The Song is Who?

"Based on the books in your collection," the Facebook notification read, " we thought you might like the New York Times best-selling author, Arthur Phillips', new book The Song is You." A quick google-search came up with a book which the New York Times described as "[reading] like a maladroit mash-up of the romantic comedy “Sleepless in Seattle” (..)  and one of those creepy, straight-to-video movies, in which a famous beauty is pursued around the world by an obsessive fan." and which its publisher is trying to promote using the tag-line "Julian Donahue is in love with his iPod."

Some days I wish I were still running my literary blog, so I wouldn't be so out of the loop. Has Facebook moved into target-marketing literary geeks - or am I just super-priviledged? Is Arthur Phillips Spring '09's Jonathan Safran Foer or just a random no-name author whose publisher has paid hefty sums to social networks in a desperate attempt to shift copies? Should I even care enough to blog about this?

Regardless, I am not the reader you are looking for, dear Facebook notification. The book in question sounds absolutely vile and quite unlike anything I'd even consider reading.

In unrelated news, I have contracted the girly version of manflu which means I'm on the verge of dying. In lieu of flowers, please send skeins of Malabrigo or Noro Cashmere Island .. *cough, splutter, cough*


It's very, very cold outside. This means that the pavements are icy. By 'icy', I mean 'like an ice-skating rink' and, seeing as I'm not blessed with a fantastic sense of balance, I do not ice-skate well. This evening, I fell whilst crossing a lawn to avoid aforementioned icy pavements. I've hurt my wrist and my back. This means I probably won't be blogging (nor knitting!) for a wee while (unless, as now, I can find someone to dictate to *Dave waves hello*).

Wish me luck in preserving my sanity.

Or send snow shoes.

World, Start Making Sense

As I'm writing this I'm wearing:

  • underwear
  • a t-shirt
  • a sweater
  • a quilted fleece (Other Half's)
  • a pashmina
  • trousers
  • two pairs of socks
  • fleece gloves
  • fingerless gloves on top
  • and a hat

And I am still cold. I'm half-tempted to fill our hot water-bottle and sneak it under my clothes so I can find some extra heat somewhere. Also, how do I stop my nose from falling off? I am a knitter, for heaven's sake, and Scandinavian to boot, so why can't I get warm?

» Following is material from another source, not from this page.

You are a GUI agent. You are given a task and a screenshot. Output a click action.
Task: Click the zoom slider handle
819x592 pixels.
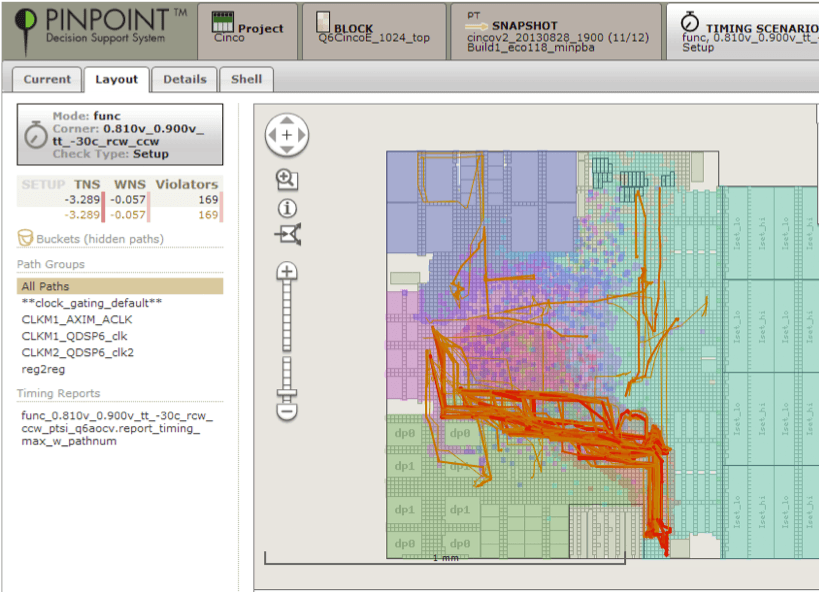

PS. LOLbrarians. Thanks, Dave.

A Corner of a Foreign Field

A blustery day in Glasgow. We seized the moment when the rain stopped and went into city centre to buy me a cinnamon latte and browse quickly through the bargain offers in Waterstones. This is what passes for normalcy - I could do it because the city was quiet, I had company and I had had a good night's sleep. Yes, I am starting to get cabin fever but the next hospital visit is on Wednesday. Please cross fingers for a solution. In the meantime life goes on.

And life right now equals being crafty with yarn. I have embraced Etsy - although I am slightly disturbed by the fact that you can buy handmade nipple tassels (link not safe for work, obviously) as well as pig ballerina cloth sanitary towels (reusable) (link not safe for your sanity). I have also become a beta tester of Ravelry which is a knitting/crochet community. I feel very middle-aged - particularly as I have been crocheting along to PUPPIES these past few days. Youth, youth, where hast thou gone?

Finally, I'm much amused by The Independent's latest marketing decision: free glossy booklets featuring the Great Poets. Who else would have thought that would entice more people to pick up the newspaper? Who?


Let's be positive! My downstairs neighbour is not a hypersensitive man who complains that I 'type too loudly'. He is not a schizophrenic albino who loves Celine Dion and talks to his absent father whilst hiding from the people in the walls. He is not a Norwegian couple who argue until 4am, then shag and who will eventually leave me with two desert rats called Legolas and Gimli. Let's face it, I survived all those people, so why should I be so grumpy about him being a hippie stoner who puts the same prog rock song on repeat until 2.30am.

I must be getting old. Well, I did take up crocheting the other week..

Now, to paraphrase the amazing Flight of the Conchords: it's Hospital Time.